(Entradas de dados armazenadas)
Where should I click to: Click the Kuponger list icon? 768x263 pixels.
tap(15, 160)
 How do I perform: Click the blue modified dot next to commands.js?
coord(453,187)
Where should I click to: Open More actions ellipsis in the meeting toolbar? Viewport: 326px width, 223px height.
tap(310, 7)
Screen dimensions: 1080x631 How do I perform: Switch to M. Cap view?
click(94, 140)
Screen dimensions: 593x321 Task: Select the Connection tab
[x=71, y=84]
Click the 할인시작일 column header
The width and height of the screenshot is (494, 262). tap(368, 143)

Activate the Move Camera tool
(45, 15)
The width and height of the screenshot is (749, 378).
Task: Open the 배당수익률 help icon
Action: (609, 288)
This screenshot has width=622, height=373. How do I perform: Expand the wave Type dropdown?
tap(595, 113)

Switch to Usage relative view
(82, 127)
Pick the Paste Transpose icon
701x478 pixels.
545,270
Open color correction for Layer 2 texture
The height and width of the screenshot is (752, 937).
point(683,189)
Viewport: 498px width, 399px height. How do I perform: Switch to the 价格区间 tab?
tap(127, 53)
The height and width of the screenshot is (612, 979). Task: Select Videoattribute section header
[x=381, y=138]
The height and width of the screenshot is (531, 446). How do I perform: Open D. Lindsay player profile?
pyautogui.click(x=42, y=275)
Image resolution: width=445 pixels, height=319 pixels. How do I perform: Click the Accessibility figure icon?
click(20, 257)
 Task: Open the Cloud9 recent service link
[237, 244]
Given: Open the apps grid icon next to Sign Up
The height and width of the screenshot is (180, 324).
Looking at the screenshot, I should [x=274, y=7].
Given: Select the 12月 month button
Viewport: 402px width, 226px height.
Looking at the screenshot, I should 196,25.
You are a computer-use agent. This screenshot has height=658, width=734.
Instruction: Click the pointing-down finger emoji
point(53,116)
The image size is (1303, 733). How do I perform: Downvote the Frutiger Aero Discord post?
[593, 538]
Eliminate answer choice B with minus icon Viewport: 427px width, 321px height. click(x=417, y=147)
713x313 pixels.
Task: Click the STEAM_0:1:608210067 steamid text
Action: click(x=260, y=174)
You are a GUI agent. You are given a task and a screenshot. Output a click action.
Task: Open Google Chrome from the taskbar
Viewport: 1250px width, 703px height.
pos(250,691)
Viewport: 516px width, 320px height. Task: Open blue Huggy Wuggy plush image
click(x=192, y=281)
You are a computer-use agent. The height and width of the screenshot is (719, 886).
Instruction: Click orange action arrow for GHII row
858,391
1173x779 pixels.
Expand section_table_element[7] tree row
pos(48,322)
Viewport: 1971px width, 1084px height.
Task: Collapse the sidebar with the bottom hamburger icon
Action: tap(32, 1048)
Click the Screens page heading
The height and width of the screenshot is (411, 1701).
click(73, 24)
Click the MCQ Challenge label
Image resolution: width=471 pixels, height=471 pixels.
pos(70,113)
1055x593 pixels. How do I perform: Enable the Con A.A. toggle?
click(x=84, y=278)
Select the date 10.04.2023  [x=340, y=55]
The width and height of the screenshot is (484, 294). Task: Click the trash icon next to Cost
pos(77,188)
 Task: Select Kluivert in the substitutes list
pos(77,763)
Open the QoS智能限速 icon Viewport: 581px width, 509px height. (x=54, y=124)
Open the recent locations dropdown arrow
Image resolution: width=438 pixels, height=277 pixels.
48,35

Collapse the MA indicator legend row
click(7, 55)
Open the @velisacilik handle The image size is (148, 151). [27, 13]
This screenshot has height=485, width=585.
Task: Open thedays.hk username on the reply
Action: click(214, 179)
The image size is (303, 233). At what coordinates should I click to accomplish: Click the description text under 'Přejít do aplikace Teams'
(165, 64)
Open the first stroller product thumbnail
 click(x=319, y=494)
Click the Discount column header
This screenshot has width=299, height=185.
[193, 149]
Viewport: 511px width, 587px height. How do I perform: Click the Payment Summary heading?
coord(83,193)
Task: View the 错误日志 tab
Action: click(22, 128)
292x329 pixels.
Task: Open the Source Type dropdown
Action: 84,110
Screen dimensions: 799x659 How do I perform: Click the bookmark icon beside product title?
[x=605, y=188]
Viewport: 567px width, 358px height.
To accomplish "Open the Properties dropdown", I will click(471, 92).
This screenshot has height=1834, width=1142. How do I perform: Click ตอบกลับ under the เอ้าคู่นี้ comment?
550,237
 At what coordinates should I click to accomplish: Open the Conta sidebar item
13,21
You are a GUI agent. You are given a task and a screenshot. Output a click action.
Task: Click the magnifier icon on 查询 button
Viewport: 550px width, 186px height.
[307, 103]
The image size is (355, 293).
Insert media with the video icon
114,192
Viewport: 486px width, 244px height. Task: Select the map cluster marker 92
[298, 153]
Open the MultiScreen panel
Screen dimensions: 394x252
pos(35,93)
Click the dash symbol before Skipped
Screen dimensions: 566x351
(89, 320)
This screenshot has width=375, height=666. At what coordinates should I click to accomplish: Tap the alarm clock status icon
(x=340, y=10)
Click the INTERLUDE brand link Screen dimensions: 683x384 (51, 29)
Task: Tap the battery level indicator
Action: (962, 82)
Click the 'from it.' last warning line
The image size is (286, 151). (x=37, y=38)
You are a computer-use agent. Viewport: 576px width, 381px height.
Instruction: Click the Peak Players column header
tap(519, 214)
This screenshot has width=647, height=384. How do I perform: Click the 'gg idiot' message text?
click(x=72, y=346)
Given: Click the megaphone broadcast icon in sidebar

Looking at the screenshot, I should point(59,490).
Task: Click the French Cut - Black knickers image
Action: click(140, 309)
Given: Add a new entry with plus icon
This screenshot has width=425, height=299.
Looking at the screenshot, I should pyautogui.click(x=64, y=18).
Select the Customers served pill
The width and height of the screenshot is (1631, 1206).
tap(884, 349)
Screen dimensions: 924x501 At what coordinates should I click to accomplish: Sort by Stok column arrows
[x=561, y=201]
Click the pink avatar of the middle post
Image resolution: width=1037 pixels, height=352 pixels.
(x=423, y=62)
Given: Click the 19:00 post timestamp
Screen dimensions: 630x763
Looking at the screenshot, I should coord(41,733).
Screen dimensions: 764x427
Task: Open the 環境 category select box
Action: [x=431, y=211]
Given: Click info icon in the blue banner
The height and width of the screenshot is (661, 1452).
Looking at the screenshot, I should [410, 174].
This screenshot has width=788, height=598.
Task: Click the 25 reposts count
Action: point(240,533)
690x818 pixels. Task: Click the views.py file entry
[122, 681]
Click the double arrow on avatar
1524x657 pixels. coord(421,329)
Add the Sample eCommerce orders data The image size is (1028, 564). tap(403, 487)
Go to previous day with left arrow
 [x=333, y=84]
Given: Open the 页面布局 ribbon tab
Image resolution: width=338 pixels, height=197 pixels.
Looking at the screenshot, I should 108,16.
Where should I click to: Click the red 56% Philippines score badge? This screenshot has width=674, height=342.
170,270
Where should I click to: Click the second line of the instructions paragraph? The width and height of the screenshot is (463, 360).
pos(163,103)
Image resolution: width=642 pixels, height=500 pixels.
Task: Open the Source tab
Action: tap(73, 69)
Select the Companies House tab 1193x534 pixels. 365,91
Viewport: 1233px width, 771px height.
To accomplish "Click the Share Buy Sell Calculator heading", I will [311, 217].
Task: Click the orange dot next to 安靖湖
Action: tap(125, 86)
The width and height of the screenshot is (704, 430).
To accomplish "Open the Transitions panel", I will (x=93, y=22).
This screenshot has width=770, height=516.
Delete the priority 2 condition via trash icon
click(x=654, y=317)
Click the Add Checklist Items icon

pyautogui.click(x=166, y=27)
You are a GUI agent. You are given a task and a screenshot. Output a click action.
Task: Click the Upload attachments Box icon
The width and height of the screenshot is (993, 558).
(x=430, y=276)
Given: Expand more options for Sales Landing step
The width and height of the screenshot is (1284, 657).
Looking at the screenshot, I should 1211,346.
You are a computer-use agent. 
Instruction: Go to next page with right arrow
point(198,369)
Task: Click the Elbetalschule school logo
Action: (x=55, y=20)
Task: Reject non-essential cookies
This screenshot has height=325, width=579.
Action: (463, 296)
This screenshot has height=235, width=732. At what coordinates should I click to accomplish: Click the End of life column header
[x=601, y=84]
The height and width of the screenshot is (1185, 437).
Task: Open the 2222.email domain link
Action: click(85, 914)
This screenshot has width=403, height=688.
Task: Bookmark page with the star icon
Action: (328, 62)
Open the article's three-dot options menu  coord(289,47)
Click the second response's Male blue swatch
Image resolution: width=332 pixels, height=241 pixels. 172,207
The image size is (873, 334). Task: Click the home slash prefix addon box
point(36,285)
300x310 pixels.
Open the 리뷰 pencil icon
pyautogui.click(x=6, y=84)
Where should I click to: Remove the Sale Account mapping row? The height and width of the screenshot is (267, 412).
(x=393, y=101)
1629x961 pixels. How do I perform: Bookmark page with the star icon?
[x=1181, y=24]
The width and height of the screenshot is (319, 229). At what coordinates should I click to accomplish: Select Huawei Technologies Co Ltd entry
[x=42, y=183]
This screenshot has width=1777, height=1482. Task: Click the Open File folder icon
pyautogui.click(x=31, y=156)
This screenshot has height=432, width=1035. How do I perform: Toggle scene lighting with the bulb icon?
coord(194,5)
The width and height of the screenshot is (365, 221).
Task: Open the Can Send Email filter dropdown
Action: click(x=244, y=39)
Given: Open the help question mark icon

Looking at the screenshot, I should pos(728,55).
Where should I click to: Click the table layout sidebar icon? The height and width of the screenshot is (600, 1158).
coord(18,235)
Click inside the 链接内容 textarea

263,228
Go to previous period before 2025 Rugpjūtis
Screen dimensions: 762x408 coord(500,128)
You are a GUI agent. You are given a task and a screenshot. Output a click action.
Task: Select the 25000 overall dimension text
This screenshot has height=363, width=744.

— SEU OBJETIVO —
Troque "column header" por "table heading" e reproduza as linhas do material que começam na que contém "This screenshot has height=235, width=732." e terminam na que contém "Looking at the screenshot, I should pos(728,55).", sem alterar mais nada.

— RESPOSTA DO EXERCÍCIO —
This screenshot has height=235, width=732. At what coordinates should I click to accomplish: Click the End of life table heading
[x=601, y=84]
The height and width of the screenshot is (1185, 437).
Task: Open the 2222.email domain link
Action: click(85, 914)
This screenshot has width=403, height=688.
Task: Bookmark page with the star icon
Action: (328, 62)
Open the article's three-dot options menu  coord(289,47)
Click the second response's Male blue swatch
Image resolution: width=332 pixels, height=241 pixels. 172,207
The image size is (873, 334). Task: Click the home slash prefix addon box
point(36,285)
300x310 pixels.
Open the 리뷰 pencil icon
pyautogui.click(x=6, y=84)
Where should I click to: Remove the Sale Account mapping row? The height and width of the screenshot is (267, 412).
(x=393, y=101)
1629x961 pixels. How do I perform: Bookmark page with the star icon?
[x=1181, y=24]
The width and height of the screenshot is (319, 229). At what coordinates should I click to accomplish: Select Huawei Technologies Co Ltd entry
[x=42, y=183]
This screenshot has width=1777, height=1482. Task: Click the Open File folder icon
pyautogui.click(x=31, y=156)
This screenshot has height=432, width=1035. How do I perform: Toggle scene lighting with the bulb icon?
coord(194,5)
The width and height of the screenshot is (365, 221).
Task: Open the Can Send Email filter dropdown
Action: click(x=244, y=39)
Given: Open the help question mark icon

Looking at the screenshot, I should pos(728,55).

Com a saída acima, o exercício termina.